This blog is intended for adults only. It may contain BDSM content from time to time.
Monday, December 31, 2007
Resolute...
December 31st the last day of the year...
i was thinking about the words of wisdom (don't choke!!! ) that i might write today on this last day of 2007......... and i have put off writing this entry because the words aren't there..
That is not to say i haven't learned a thing or two this past year.. because, by god, i have!
Friends -
i certainly learned what friendship is over the last half of this year...... i have always said i could count my 'real' friends on one hand...... the people who know my faults and like me because of them.... despite of them.. the people who have been willing to stand by my side through the good times.. the laughter and the fun.. and have been right there through the scary times.. the bad days and the tears and fears...... there were one or two surprises this year - in the friend category....... but that's ok.... it has never bothered me to trim back the "friend list" .......

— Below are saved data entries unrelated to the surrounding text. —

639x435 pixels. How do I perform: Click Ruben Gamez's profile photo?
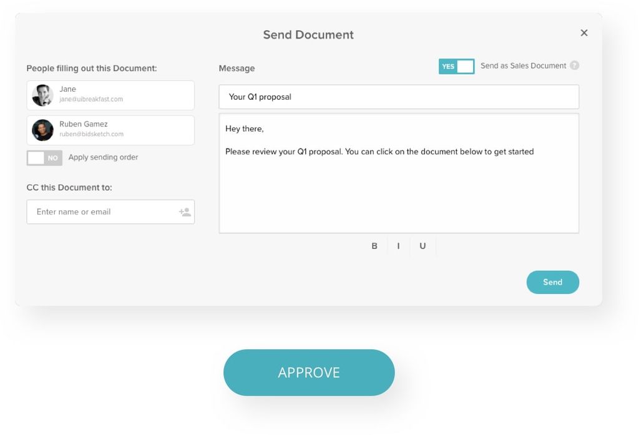(x=42, y=130)

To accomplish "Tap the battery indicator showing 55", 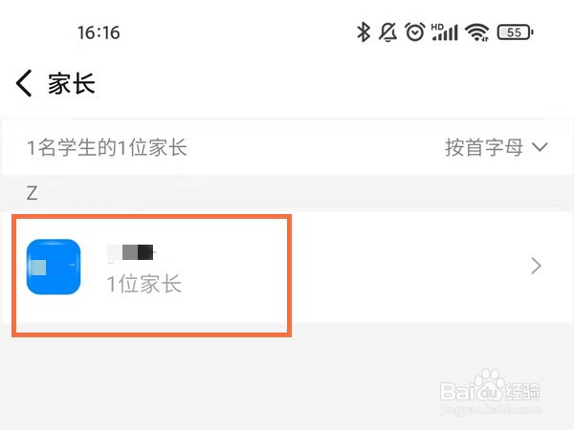I will click(x=515, y=32).
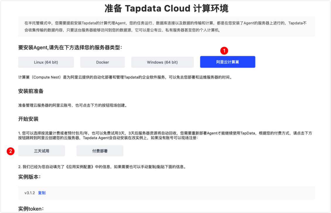
Task: Click the red number 1 marker badge
Action: pos(224,51)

Life is always sifting and changing.. a bit like the sands on the beach..... maybe the shifting tides just opened my eyes to see what i never noticed before........
Heroes.......
or people on pedestals..... i am very guilty of that.. putting people on pedestals for one reason or another......... and it always hurts so bad when the pedestal crumbles and my 'hero' tumbles face first into the dirt....... problem is they probably never asked to put up there .. in that rarefied air... in the first place.... though some times words spoken - philosophies preached - ideology expressed has a hand in building that pedestal......... But i have learned an important lesson i think........ pedestals are for statues not for people...
Love.....
i have learned that love is not some fairy tale "happy ever after" ending....... it is day to day living..... forgiving and caring and fighting and crying and laughing and holding and a whole mess of real life stuff. Not everyone figures that out you know.. that love is not a shining spotless thing....... it is bruised and bent and dirty and beautiful. It holds you close and makes the world a bearable place to be...
and i have learned that life .. LIFE .. is just too short and fragile and tenuous.
i have dumped a lot of baggage beside the fork in this road....... and am more than ready to move forward into 2008 with a renewed energy and love and courage.
And before i end this last entry for 2007 i want to take one minute to thank all of you who drop by so faithfully to read my words...... thank you for the comments you leave.. the emails you write.. the gentle ways you stroke my heart and make me happy.....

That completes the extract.